>>

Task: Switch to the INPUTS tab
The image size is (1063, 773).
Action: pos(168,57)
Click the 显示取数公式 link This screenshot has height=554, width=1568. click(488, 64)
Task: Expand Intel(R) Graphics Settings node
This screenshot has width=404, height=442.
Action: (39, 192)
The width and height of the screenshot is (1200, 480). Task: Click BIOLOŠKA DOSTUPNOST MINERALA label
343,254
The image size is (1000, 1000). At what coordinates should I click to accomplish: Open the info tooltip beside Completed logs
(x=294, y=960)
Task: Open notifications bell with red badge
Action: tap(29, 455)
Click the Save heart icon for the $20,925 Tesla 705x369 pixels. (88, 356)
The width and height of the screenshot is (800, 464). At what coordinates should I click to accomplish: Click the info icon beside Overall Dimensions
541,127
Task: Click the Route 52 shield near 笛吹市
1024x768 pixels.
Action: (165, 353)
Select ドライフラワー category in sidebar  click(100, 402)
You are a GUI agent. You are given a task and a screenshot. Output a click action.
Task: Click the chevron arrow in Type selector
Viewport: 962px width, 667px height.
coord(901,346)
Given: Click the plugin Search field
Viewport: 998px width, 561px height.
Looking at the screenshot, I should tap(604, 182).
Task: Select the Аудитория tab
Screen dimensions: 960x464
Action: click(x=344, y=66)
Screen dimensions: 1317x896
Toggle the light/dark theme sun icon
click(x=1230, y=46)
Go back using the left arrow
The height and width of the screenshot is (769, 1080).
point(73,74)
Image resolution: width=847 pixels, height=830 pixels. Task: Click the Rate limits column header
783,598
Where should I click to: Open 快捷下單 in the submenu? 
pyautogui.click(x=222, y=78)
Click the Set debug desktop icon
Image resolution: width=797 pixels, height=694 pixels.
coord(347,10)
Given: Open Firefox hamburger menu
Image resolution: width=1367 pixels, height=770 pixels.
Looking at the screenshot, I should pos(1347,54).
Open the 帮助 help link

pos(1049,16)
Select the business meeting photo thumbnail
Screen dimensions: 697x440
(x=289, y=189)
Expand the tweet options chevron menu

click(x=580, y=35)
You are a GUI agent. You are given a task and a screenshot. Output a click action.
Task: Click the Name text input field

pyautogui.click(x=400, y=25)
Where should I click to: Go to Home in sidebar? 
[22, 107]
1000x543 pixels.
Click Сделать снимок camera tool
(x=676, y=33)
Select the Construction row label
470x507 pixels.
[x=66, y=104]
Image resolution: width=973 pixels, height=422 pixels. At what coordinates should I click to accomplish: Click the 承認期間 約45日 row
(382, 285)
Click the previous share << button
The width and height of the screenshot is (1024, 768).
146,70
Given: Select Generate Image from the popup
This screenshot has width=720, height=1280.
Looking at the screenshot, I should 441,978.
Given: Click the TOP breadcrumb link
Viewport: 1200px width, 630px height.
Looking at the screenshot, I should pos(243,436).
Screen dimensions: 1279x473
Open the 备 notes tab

<<

**Work request**
Each line above must be retyped exactly.

**Output**
Task: Switch to the INPUTS tab
The image size is (1063, 773).
Action: pos(168,57)
Click the 显示取数公式 link This screenshot has height=554, width=1568. click(488, 64)
Task: Expand Intel(R) Graphics Settings node
This screenshot has width=404, height=442.
Action: (39, 192)
The width and height of the screenshot is (1200, 480). Task: Click BIOLOŠKA DOSTUPNOST MINERALA label
343,254
The image size is (1000, 1000). At what coordinates should I click to accomplish: Open the info tooltip beside Completed logs
(x=294, y=960)
Task: Open notifications bell with red badge
Action: tap(29, 455)
Click the Save heart icon for the $20,925 Tesla 705x369 pixels. (88, 356)
The width and height of the screenshot is (800, 464). At what coordinates should I click to accomplish: Click the info icon beside Overall Dimensions
541,127
Task: Click the Route 52 shield near 笛吹市
1024x768 pixels.
Action: (165, 353)
Select ドライフラワー category in sidebar  click(100, 402)
You are a GUI agent. You are given a task and a screenshot. Output a click action.
Task: Click the chevron arrow in Type selector
Viewport: 962px width, 667px height.
coord(901,346)
Given: Click the plugin Search field
Viewport: 998px width, 561px height.
Looking at the screenshot, I should tap(604, 182).
Task: Select the Аудитория tab
Screen dimensions: 960x464
Action: click(x=344, y=66)
Screen dimensions: 1317x896
Toggle the light/dark theme sun icon
click(x=1230, y=46)
Go back using the left arrow
The height and width of the screenshot is (769, 1080).
point(73,74)
Image resolution: width=847 pixels, height=830 pixels. Task: Click the Rate limits column header
783,598
Where should I click to: Open 快捷下單 in the submenu? 
pyautogui.click(x=222, y=78)
Click the Set debug desktop icon
Image resolution: width=797 pixels, height=694 pixels.
coord(347,10)
Given: Open Firefox hamburger menu
Image resolution: width=1367 pixels, height=770 pixels.
Looking at the screenshot, I should pos(1347,54).
Open the 帮助 help link

pos(1049,16)
Select the business meeting photo thumbnail
Screen dimensions: 697x440
(x=289, y=189)
Expand the tweet options chevron menu

click(x=580, y=35)
You are a GUI agent. You are given a task and a screenshot. Output a click action.
Task: Click the Name text input field

pyautogui.click(x=400, y=25)
Where should I click to: Go to Home in sidebar? 
[22, 107]
1000x543 pixels.
Click Сделать снимок camera tool
(x=676, y=33)
Select the Construction row label
470x507 pixels.
[x=66, y=104]
Image resolution: width=973 pixels, height=422 pixels. At what coordinates should I click to accomplish: Click the 承認期間 約45日 row
(382, 285)
Click the previous share << button
The width and height of the screenshot is (1024, 768).
146,70
Given: Select Generate Image from the popup
This screenshot has width=720, height=1280.
Looking at the screenshot, I should 441,978.
Given: Click the TOP breadcrumb link
Viewport: 1200px width, 630px height.
Looking at the screenshot, I should pos(243,436).
Screen dimensions: 1279x473
Open the 备 notes tab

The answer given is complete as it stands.